Also Lisa has some considerable space between her eyes. It's not as apparent as Halle from Chloe x Halle, but it's there. I say this as someone with a similar facial structure to some degree aka large nose and sorta spaced buggy eyes (LOL), I notice if someone like Lisa has that very aesthetically obstructed nose their eyes is a pattern not too uncommonly found.

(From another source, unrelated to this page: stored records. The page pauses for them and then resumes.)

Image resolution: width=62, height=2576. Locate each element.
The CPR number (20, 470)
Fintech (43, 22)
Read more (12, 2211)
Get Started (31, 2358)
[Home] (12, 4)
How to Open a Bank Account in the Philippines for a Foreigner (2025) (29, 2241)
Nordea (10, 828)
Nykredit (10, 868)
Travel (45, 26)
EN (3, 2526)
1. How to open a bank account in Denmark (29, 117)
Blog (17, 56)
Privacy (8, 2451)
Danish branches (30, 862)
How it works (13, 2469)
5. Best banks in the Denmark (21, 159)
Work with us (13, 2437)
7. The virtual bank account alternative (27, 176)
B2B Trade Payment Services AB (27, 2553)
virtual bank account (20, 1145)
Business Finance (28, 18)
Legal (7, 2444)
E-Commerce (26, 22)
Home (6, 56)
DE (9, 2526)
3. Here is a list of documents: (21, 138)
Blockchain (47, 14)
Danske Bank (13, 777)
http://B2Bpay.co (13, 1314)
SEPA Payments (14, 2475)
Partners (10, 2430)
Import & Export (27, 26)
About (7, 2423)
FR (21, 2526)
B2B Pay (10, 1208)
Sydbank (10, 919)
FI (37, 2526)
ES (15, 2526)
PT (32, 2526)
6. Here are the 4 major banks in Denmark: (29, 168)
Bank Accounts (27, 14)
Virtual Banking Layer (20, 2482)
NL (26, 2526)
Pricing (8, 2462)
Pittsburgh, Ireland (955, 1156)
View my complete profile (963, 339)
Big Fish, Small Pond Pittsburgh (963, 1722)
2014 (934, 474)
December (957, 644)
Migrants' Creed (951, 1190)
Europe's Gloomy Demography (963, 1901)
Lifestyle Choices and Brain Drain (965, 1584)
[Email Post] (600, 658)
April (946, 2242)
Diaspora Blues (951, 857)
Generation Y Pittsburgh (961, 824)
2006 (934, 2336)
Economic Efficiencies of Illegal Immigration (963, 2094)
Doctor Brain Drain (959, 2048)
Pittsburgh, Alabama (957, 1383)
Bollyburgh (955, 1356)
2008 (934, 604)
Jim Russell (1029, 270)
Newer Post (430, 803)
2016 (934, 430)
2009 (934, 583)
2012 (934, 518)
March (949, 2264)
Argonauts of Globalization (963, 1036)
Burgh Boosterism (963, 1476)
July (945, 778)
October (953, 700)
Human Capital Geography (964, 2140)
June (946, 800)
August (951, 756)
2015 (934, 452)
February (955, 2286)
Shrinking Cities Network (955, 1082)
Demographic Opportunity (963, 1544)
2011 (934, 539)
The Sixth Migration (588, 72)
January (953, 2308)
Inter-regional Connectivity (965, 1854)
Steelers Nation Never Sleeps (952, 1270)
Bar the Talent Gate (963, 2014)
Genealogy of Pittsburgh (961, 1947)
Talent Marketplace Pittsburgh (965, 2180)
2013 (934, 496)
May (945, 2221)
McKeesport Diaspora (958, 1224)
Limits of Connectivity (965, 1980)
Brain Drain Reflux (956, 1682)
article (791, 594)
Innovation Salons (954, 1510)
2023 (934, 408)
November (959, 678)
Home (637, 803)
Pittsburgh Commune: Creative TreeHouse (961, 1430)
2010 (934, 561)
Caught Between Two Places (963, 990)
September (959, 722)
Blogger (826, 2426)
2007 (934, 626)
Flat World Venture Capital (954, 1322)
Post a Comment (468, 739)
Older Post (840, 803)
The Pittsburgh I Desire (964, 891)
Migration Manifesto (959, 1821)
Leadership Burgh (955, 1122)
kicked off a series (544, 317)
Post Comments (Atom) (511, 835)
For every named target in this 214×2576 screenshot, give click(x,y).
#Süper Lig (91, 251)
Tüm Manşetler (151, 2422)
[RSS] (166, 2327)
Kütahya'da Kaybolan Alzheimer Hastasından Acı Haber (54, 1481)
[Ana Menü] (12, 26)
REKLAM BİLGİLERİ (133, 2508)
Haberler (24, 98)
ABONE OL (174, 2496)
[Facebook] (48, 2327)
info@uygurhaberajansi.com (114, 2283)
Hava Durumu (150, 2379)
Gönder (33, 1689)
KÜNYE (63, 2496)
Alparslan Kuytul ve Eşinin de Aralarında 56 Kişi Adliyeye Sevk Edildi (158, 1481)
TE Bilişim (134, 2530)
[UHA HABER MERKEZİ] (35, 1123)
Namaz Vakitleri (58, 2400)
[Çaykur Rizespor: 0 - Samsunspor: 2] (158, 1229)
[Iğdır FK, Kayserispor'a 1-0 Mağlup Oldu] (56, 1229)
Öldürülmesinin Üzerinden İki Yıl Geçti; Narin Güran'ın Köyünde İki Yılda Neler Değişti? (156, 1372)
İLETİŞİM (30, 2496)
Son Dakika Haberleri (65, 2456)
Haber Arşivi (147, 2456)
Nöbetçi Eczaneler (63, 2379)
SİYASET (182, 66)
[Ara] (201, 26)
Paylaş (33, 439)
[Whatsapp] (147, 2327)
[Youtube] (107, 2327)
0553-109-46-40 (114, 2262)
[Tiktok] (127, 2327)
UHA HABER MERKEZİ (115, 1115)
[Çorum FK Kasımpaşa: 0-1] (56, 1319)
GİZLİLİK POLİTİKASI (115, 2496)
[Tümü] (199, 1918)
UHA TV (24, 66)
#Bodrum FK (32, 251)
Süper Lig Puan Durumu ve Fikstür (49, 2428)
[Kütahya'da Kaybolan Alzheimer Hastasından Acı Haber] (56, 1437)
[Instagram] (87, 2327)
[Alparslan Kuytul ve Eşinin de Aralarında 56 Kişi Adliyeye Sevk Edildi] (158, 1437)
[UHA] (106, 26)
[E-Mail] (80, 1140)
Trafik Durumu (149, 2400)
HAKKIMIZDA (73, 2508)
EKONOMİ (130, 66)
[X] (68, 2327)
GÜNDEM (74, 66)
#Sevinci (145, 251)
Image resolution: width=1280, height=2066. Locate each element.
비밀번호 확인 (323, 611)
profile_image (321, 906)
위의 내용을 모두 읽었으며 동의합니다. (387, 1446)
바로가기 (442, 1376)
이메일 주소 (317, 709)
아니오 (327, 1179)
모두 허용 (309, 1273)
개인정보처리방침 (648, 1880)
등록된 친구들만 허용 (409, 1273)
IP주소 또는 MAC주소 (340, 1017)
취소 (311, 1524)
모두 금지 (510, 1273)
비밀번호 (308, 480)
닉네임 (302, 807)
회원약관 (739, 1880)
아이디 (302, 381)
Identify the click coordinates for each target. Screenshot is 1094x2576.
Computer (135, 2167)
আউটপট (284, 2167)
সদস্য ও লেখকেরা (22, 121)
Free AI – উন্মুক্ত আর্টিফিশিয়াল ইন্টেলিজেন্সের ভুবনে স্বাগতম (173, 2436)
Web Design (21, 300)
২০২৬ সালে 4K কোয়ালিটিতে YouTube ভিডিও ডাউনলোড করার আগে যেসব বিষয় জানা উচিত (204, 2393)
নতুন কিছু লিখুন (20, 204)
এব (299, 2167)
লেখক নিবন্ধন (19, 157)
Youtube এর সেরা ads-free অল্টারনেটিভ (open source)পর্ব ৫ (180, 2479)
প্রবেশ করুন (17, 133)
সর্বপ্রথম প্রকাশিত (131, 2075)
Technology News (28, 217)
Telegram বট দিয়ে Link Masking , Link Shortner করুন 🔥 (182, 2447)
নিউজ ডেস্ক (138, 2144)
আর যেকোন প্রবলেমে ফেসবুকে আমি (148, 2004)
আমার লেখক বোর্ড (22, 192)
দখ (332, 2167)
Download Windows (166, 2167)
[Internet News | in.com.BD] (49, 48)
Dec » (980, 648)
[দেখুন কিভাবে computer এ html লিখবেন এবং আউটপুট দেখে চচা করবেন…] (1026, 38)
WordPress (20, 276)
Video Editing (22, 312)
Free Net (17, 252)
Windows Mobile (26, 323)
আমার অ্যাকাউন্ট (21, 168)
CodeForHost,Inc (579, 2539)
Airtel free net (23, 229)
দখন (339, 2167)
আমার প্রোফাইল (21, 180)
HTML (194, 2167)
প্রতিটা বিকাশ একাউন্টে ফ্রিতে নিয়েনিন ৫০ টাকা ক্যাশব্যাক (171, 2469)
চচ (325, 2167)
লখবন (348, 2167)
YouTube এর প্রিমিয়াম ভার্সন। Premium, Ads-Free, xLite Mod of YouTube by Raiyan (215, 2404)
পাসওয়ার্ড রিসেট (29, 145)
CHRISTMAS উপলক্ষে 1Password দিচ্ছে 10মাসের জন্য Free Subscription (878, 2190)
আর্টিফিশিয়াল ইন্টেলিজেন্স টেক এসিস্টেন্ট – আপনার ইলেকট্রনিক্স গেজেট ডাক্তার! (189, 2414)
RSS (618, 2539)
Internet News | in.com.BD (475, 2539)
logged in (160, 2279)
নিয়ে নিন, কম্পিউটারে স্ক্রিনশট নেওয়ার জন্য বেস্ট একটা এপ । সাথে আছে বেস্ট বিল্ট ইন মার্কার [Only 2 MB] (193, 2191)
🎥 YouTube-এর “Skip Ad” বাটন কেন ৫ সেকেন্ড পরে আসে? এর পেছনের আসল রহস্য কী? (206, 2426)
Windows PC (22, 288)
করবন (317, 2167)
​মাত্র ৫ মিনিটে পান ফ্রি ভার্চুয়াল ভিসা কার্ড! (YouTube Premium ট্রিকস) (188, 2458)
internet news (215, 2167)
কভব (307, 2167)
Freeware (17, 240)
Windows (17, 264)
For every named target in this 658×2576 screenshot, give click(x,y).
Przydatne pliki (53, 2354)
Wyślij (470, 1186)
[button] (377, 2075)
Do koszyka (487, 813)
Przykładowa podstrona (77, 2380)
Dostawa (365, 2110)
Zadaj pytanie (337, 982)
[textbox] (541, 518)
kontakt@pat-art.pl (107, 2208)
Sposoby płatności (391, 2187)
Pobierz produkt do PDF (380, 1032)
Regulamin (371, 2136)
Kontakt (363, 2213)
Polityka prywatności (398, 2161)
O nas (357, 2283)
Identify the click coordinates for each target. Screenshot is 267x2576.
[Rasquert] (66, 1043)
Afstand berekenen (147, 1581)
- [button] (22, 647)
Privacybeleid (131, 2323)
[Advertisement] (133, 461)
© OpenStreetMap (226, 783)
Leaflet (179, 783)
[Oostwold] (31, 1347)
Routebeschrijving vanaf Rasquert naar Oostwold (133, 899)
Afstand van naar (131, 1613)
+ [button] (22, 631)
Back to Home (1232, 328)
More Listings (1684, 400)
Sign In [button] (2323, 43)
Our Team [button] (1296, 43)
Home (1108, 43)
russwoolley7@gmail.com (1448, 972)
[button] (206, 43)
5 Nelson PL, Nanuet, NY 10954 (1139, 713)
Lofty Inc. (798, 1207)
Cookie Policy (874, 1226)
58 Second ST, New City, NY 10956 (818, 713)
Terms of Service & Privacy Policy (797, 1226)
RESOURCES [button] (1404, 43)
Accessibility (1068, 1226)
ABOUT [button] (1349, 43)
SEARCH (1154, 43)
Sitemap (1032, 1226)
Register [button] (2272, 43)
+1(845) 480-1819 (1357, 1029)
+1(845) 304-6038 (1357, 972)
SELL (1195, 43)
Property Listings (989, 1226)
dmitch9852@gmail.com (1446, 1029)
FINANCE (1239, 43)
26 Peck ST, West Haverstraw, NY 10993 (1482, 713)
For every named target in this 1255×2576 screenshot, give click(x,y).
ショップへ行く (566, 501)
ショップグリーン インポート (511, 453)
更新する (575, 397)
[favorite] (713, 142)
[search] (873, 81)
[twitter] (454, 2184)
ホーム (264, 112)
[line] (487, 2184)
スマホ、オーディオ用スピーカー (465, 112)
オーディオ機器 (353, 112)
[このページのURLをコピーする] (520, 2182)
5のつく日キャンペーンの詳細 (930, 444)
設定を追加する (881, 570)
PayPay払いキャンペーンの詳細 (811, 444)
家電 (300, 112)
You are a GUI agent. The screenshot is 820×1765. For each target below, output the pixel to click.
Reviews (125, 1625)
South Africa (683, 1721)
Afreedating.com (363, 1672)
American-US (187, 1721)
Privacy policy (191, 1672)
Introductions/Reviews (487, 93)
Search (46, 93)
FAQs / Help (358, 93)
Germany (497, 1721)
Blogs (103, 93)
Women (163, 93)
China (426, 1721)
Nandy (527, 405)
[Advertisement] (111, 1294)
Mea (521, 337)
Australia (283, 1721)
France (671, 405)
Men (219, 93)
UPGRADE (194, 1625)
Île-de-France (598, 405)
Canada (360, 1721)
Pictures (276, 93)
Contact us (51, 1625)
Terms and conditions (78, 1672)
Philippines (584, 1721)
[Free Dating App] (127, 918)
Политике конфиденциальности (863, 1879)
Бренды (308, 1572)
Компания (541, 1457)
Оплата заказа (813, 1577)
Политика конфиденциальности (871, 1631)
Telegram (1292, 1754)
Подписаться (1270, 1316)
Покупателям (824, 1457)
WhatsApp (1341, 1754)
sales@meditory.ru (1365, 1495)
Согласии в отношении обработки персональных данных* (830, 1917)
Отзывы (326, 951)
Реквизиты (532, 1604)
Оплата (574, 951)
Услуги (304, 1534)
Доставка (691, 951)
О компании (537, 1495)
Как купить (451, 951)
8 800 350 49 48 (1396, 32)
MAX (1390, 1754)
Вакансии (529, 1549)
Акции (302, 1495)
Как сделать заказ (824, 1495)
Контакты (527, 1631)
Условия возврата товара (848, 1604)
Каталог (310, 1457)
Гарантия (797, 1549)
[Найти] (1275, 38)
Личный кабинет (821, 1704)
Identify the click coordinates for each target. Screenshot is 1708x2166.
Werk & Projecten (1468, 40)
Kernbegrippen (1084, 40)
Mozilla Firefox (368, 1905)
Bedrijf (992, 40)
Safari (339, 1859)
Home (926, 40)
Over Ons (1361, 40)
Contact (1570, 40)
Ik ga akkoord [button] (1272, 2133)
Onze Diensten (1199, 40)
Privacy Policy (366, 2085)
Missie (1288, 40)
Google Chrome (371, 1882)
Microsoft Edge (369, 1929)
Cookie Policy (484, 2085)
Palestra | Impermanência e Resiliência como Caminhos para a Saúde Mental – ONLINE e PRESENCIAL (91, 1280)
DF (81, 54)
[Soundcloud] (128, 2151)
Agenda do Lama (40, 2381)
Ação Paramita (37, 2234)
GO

Lisa is a mega success story and I actually believe if she wasn't famous she should still have gotten surgery done theoretically. All I will say is when we all get older and full on grown by the time Lisa potentially has kids, the truth will come out!!! Unless Lisa's future children luck out and get their fathers facial structure, her kids will have very large bulbous protruding noses. This is something genetic that will show itself.
I would like to know the tea on who her surgeon is as well as Taeyong surgeon and I'm Jinah aka nana from after school. Taeyang was always cute though.
Selena is just a sign of the times. Without Justin she wouldn't be where she is. I said it I said it so what. She is another kiko Mizuhara to me!! And if she were her age in the early 2000s and pull these stunts she would be over by now. How is Ashley Simpson cancelled for lip syncing but Selena praised for a blunder performance where she was drunk and high nearly obstructing her background dancers routine lost on stage during the award show?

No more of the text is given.